ヒロシはエンジンを吹かした。水素タービン独特の高い排気音が響く。調子も悪くない。
「今日はキュロットにしてて良かった‥‥ふーん、カワタナ製の“A-Killer(アキラ)”ね。ニューアメリカンなんて、高校生にしちゃ珍しいタイプを選ぶじゃないの」
後ろのシートから声が掛かる。
「オレの“風神”はW.I.N.Z.もフライ・バイ・ワイアもカンペキに装備、バリバリに改造してあるっスよ。プルガトリオ街なんかあっという間っス!」
心地好い振動が全身を包み出した。この瞬間が、ヒロシは何より好きだった。
「精霊のJinn(ジン)に引っ掛けてFu-Jinnか‥‥面白いじゃない。ゼフィールくん、とんがった頭の中身の方はあんまりかと思ったけど、そうでもないみたいね」
「な、な、な、なにィ? ちょっとォ‥‥帝“凶”の“麗舞断沙亜”をナメてるんスかァ‥‥!?」
今まさにスロットルを入れようとした右手を止め、後ろをギロリと振り返る。
「冗談よ、冗談! 早く出しましょう!」
ヒロシは愛車を走らせた。もう日は暮れ、太陽の代わりに人工の明かりがN◎VAアサクサを照らしている。輝ける超新星の街の、本当の時間の始まりだ。
風を切り裂き、風神は滑るように走った。だが夜風はヒロシの自慢の髪型を崩すこともなく、体の回りを避けていく。元力使いの“凪の騎士(ミュート・ナイト)”の回りには、微風すらも吹かないのだ。
「ねえ! 後部シートの人はどこに掴まってたらいいの?」背後から声がする。
「後ろのバーを掴んでバランス取るか、オレに掴まってて下さい!」
「あら、じゃあ‥‥ピチピチの現役高校生の逞しい体にすがっちゃおうカナ‥‥?」
耳元の声にヒロシは一瞬ドキリとした。
「な〜んてね! あはは、ヒロシくん、カッちゃんと何だか似てるわね! 目付き悪いけど、キミも結構根は素直なのかな?」
ヒロシは思い切りエンジンを吹かした。普段だったらとっくにブチ切れている所だ。霞先輩の話に時々出てくる年上の女の人というのは本当にこの人なのだろうか? 何だか調子が抜けてくる。
「‥‥ねえ! 追っかけてくる車があるわよ! SSSかブラックハウンドじゃないの?」
ヒロシはバックミラーを見遣った。次々と行き過ぎていく街灯。夜空に輝くネオン。確かに一台見える。ヒロシの口許に笑みが浮かんだ。今夜も、一勝負してやろう。

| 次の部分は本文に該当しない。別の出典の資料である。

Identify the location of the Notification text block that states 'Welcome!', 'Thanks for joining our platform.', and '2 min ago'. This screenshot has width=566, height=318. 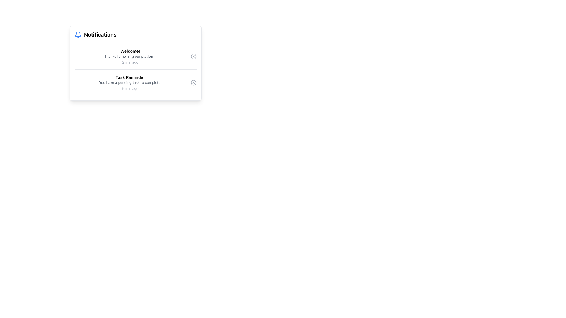
(130, 57).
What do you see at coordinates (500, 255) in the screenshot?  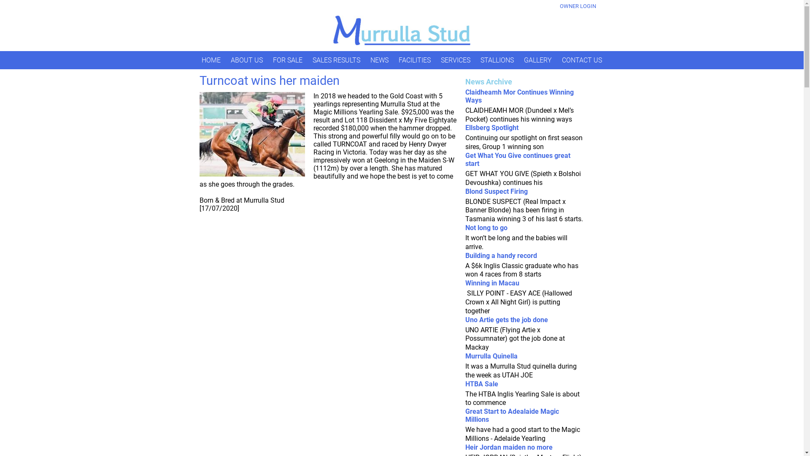 I see `'Building a handy record'` at bounding box center [500, 255].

「このままアンモニア・アベニューを突っ切ります。しっかり掴まってて下さいよ!」
W.I.N.Z.と直結したコードをワイア&ワイアの端子にジャックイン。ワイヤードした脳内に、エンジンのタービン音、風を切り裂く空力ボディ、愛車の全ての感触が流れ込んできた。コンソール上に、古風な風神のホロが浮かび上がる。ヒロシの全神経が刃のように研ぎ澄まされた。
「静元さん‥‥うちら“ダンサー”っスよ? いつでも全開ブリバリで夜露死苦ゥ‥‥」
ブリテンから来たという女性ボーカリストが街頭スクリーンの中で歌っていた。その横の電光掲示板を、輝く文字が流れていく。
歓喜と災厄の街を、今夜も一台のチャリオットが駆け抜けていった。